Getting creative - Martin’s other tips for schools: 

  • In both moving outside and while outside – consider collection and waiting areas.
  • Try and focus on lower risk games and activities to reduce the chance of accidents. Games/activities that focus on ‘estimating’ distance and maintaining it become a mathematical skill.
  • Building on that, incorporate activities such as ‘matching pairs’ relay races that can be used to support learning from within the classroom. All that is needed are safe waiting areas and ‘exchange’ areas, identified by tape, chalk, hula hoops, as the next runner takes over.
  • Imaginative use of how groups can be managed will open up a wide range of activities. There are also lots of environmental and discovery activities/scavenger hunts that can be carried out on an individual basis.
  • Protection from the elements is a key consideration. Suitable clothing and/or a change of clothing will be key requirements, areas to change in may also have to be identified. Making use of existing outdoor shelters or trying to obtain mess tents/gazebos, or similar from uniformed organisations or the Services may be an option.

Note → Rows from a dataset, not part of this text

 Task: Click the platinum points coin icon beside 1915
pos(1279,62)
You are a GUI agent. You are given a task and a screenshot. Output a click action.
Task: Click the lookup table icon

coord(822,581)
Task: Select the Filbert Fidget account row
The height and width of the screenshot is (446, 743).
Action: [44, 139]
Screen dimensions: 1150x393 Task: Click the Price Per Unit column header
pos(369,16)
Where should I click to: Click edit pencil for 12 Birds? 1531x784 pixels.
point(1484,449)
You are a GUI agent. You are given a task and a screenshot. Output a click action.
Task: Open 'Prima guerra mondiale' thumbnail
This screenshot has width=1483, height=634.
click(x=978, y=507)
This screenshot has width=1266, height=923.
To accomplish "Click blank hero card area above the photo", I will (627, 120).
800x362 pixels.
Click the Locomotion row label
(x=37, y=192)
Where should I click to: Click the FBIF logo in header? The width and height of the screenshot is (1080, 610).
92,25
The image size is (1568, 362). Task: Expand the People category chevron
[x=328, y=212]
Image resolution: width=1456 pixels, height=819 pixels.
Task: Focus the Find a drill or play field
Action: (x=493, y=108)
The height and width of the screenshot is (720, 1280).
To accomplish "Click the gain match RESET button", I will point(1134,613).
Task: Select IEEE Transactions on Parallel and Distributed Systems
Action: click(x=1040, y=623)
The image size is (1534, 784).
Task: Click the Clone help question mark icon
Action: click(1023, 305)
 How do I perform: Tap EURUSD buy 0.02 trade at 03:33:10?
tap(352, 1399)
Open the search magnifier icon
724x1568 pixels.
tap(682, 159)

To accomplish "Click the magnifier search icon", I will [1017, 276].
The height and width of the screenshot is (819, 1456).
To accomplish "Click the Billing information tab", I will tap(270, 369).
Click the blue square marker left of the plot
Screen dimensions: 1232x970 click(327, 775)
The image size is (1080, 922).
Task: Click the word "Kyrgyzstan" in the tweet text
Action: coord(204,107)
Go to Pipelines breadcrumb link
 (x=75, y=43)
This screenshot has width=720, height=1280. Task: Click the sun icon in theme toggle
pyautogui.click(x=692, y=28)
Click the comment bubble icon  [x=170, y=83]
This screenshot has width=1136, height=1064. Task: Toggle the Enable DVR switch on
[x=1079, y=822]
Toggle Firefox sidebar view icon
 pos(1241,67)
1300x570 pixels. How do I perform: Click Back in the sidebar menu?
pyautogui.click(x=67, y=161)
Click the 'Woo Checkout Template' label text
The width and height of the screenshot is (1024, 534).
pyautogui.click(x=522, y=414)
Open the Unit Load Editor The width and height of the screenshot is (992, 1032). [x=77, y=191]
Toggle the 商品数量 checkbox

Some excellent guidance for the use of school grounds has been produced by Learning through Landscapes and Atkins with further guidance available from the Outdoor Education Advisers’ Panel.

Making the most of the outdoors will also begin to lay the foundations for forays beyond the school grounds and possibly even a ‘new normal’ of increased access to learning opportunities beyond the classroom. Let’s hope so.

The Outdoor Education Advisers’ Panel supports local authorities, schools and academy groups in England, Wales and Northern Ireland. It provides a forum for sharing and developing good practice in off-site visits, outdoor learning and learning outside the classroom.